==== EXERCISE MATERIAL

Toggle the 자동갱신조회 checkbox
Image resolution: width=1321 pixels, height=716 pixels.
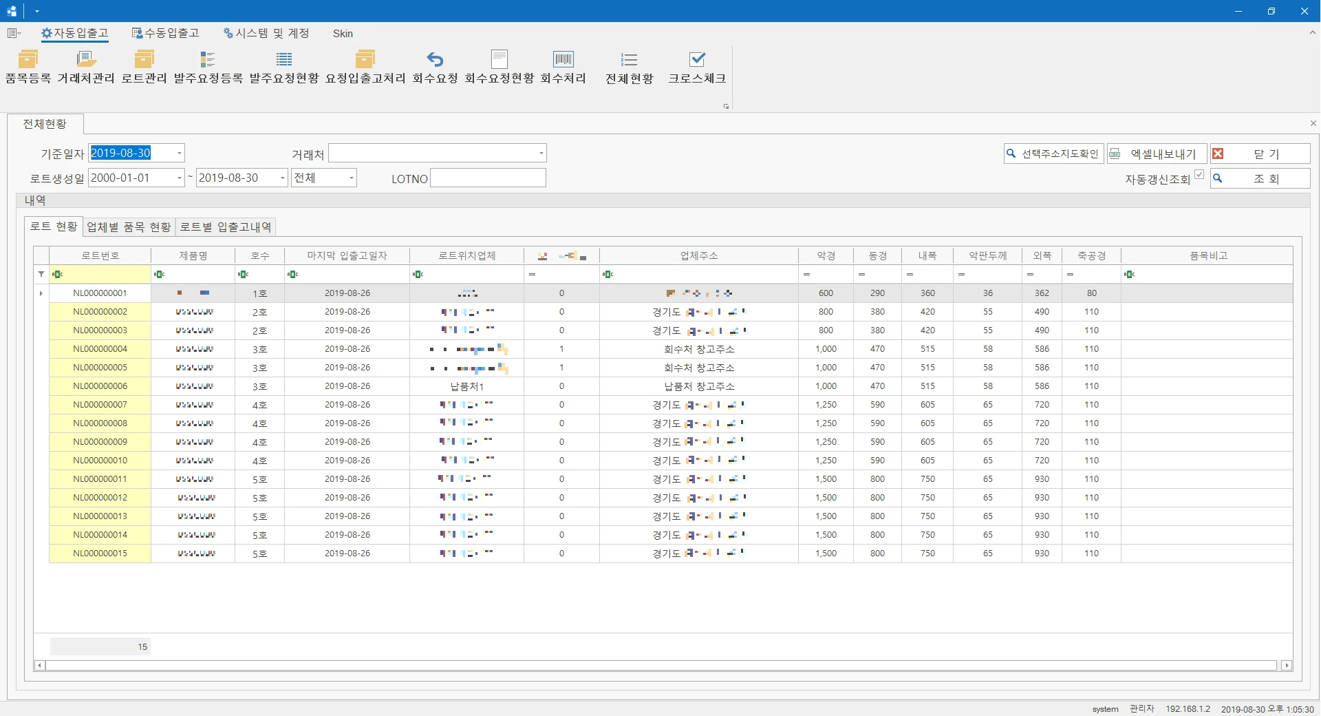[1199, 175]
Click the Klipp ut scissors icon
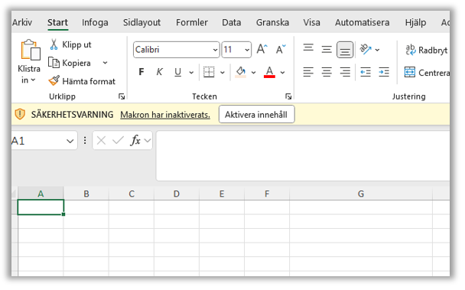This screenshot has width=465, height=290. coord(54,44)
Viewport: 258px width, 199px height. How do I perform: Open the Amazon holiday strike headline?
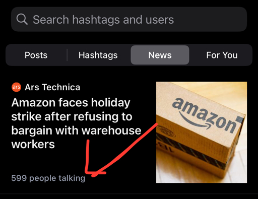tap(77, 123)
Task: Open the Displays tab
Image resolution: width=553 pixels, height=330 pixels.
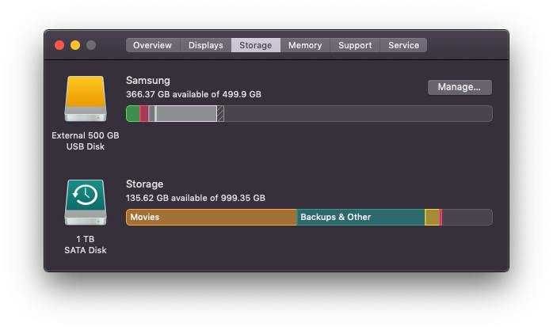Action: [x=206, y=45]
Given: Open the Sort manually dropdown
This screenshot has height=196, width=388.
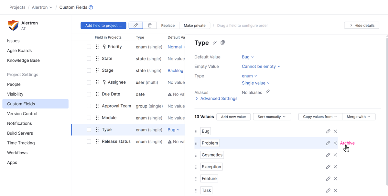Looking at the screenshot, I should [272, 117].
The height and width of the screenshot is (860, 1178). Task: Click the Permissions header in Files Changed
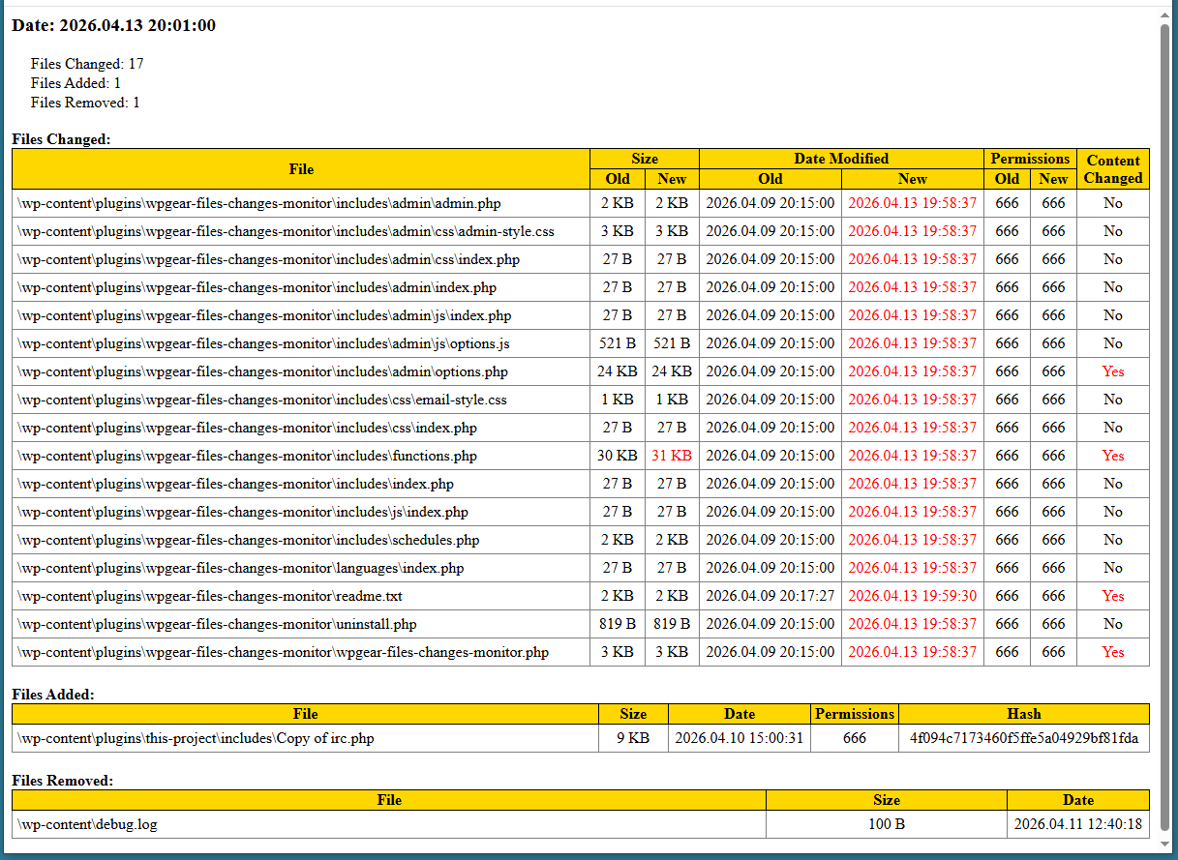tap(1030, 159)
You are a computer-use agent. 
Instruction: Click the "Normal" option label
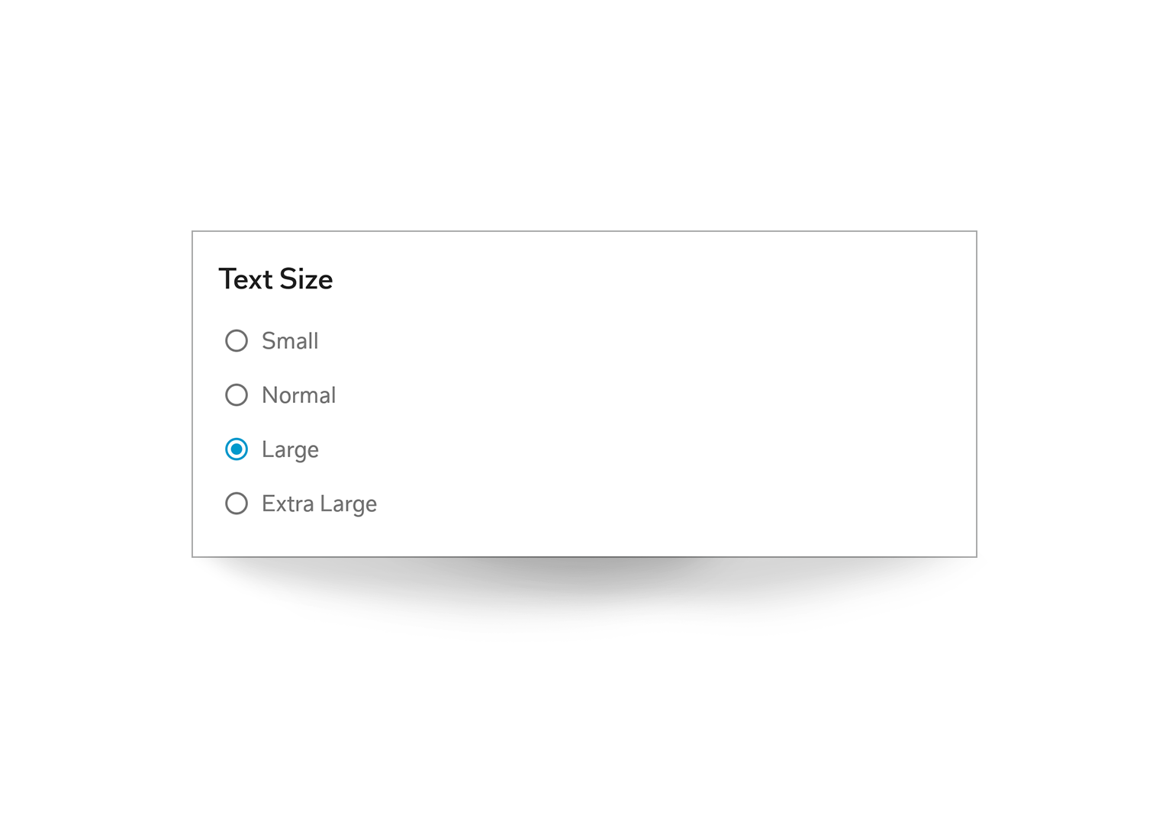click(298, 395)
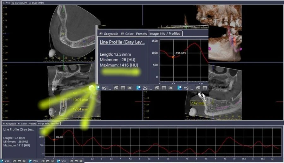Click the Line Profile (Gray Level) heading in floating panel
The height and width of the screenshot is (163, 284).
[x=122, y=42]
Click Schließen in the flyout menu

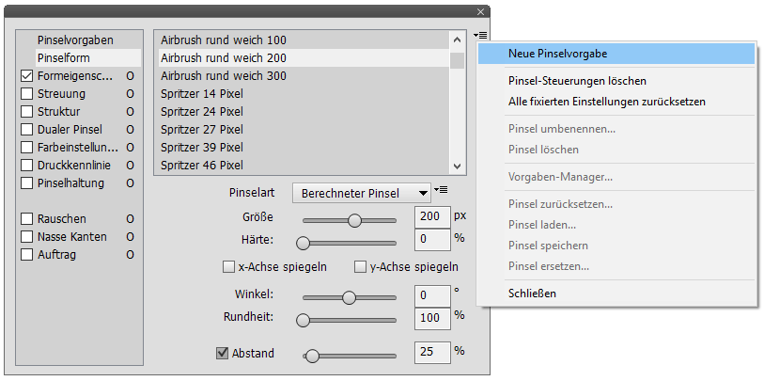(532, 294)
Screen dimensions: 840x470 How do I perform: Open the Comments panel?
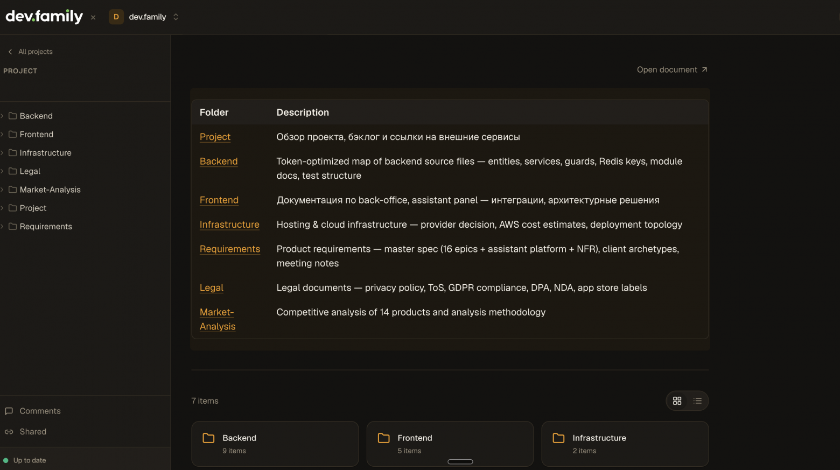coord(33,411)
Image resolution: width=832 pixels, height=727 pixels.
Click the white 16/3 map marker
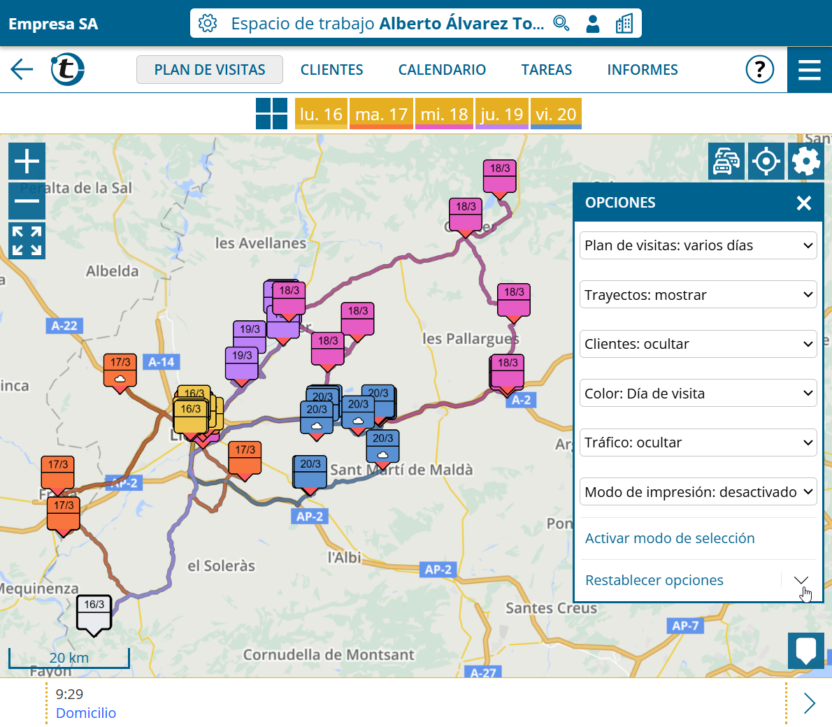(94, 612)
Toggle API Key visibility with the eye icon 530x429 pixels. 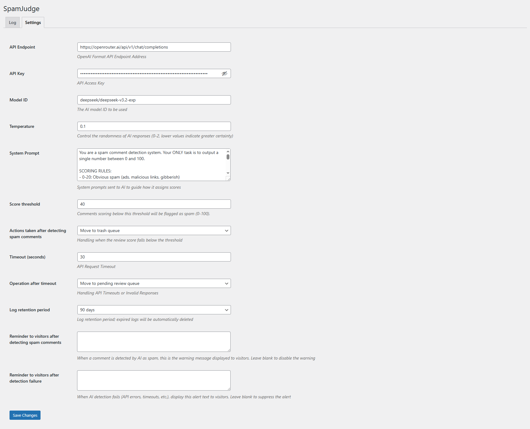[224, 73]
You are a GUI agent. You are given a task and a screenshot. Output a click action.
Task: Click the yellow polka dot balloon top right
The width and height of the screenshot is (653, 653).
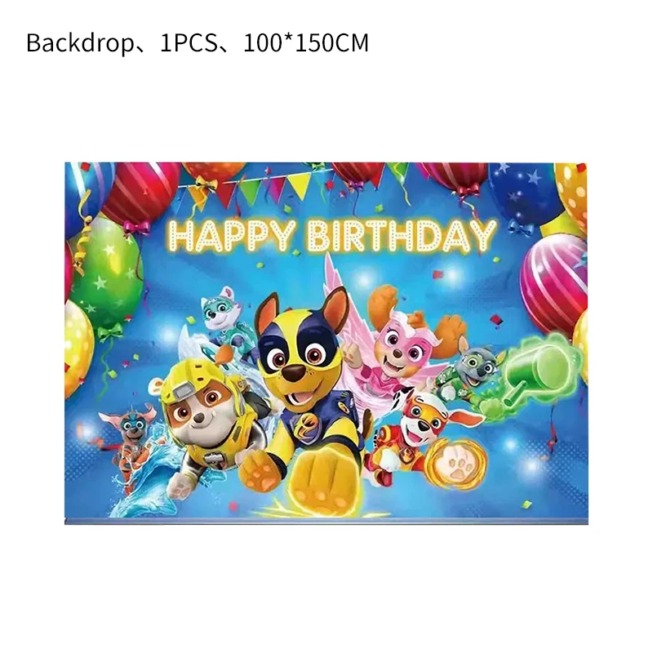(x=571, y=192)
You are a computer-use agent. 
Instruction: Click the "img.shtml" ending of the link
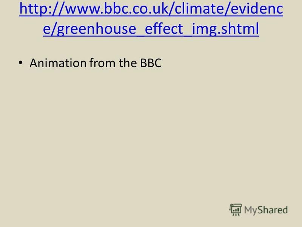pyautogui.click(x=225, y=29)
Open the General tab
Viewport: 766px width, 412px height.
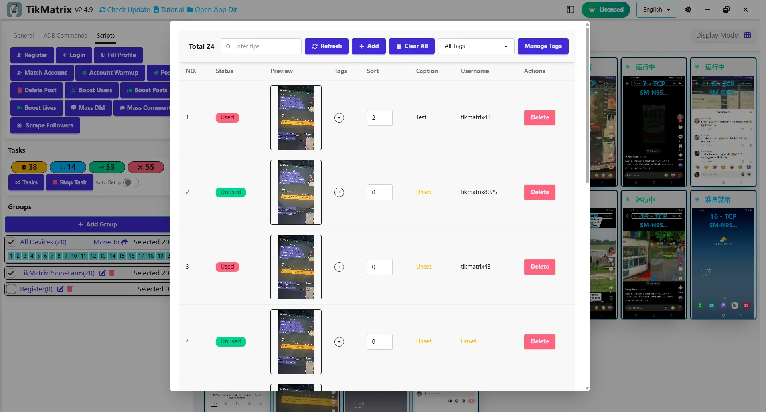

========

» AIM OF THE TASK
Format the data from the line containing "You are a GUI" through the end, inclusive, as a JSON list of strings with one string per line. Skip blank lines and leave out the pictures.

» ANSWER FOR THIS EXERCISE
[
  "You are a GUI agent. You are given a task and a screenshot. Output a click action.",
  "Task: Click the yellow polka dot balloon top right",
  "The width and height of the screenshot is (653, 653).",
  "(x=571, y=192)",
  "You are a computer-use agent. ",
  "Instruction: Click the \"img.shtml\" ending of the link",
  "pyautogui.click(x=225, y=29)",
  "Open the General tab",
  "Viewport: 766px width, 412px height."
]